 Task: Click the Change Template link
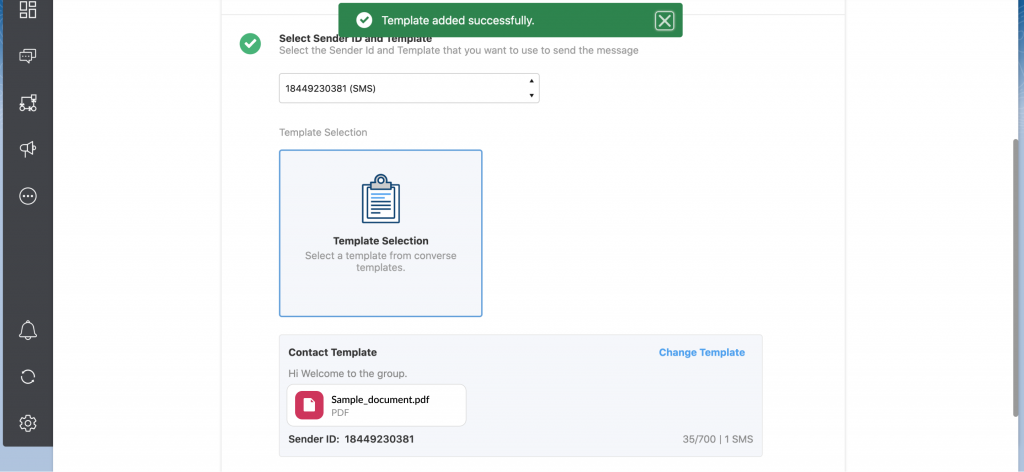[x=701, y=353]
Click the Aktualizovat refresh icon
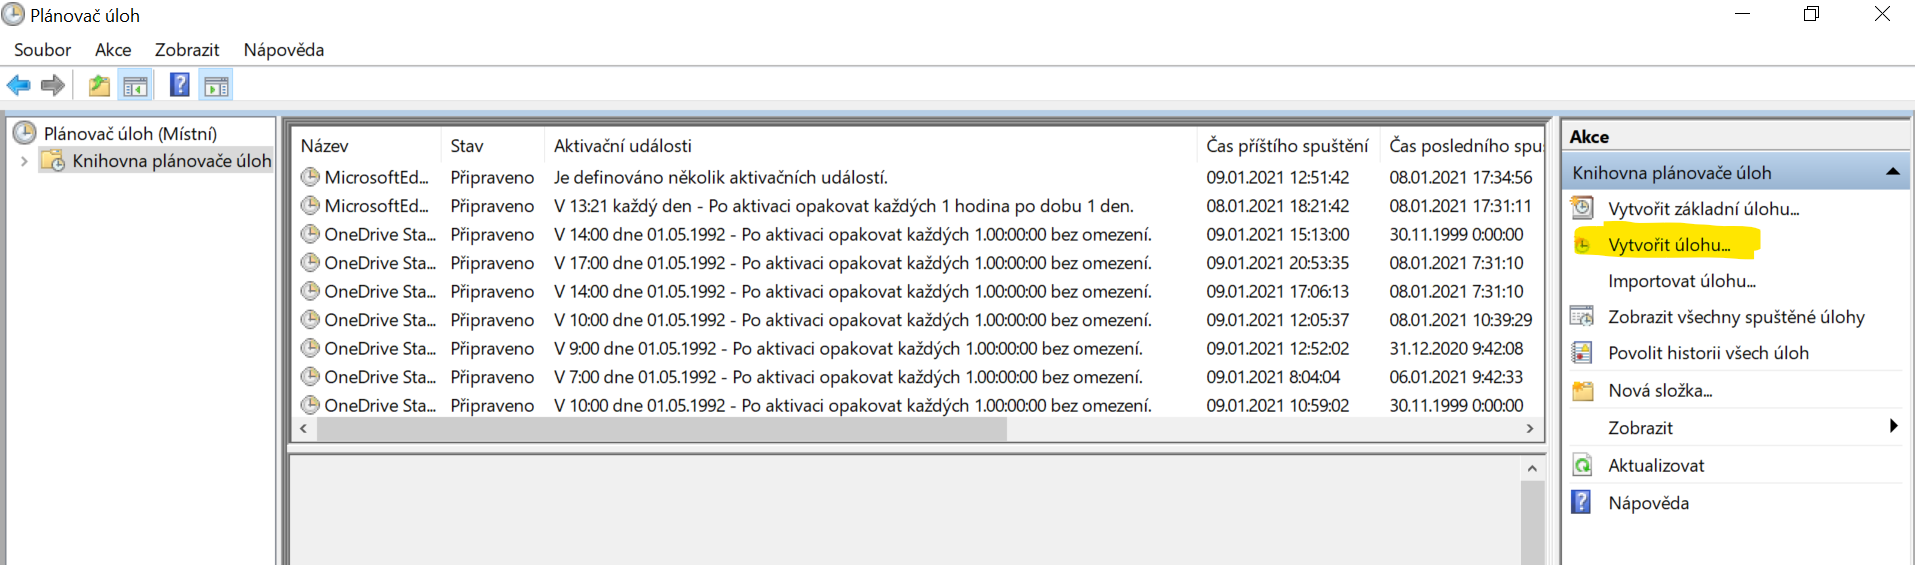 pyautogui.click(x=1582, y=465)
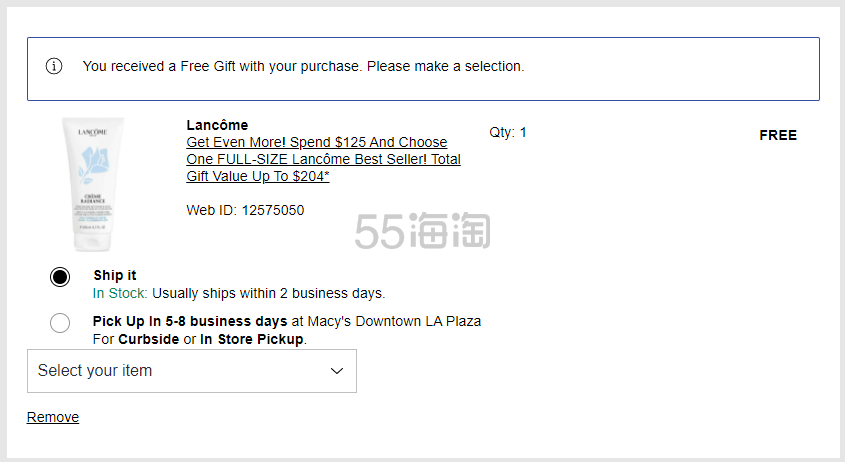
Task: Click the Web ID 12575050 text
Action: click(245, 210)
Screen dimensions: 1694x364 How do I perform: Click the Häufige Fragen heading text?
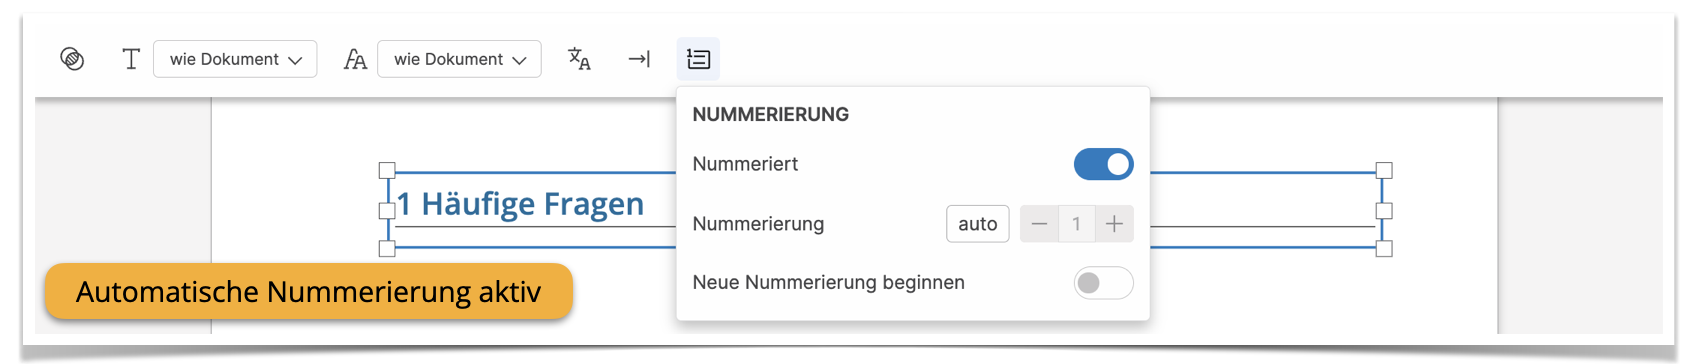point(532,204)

━━━━━━━━━━

▶ **Task brief**
Find the line that contains "Screen dimensions: 1694x364" and repeat it, along with every line after it to the end of the data, exactly; drop the pictures.

▶ **Answer area**
Screen dimensions: 1694x364 How do I perform: Click the Häufige Fragen heading text?
point(532,204)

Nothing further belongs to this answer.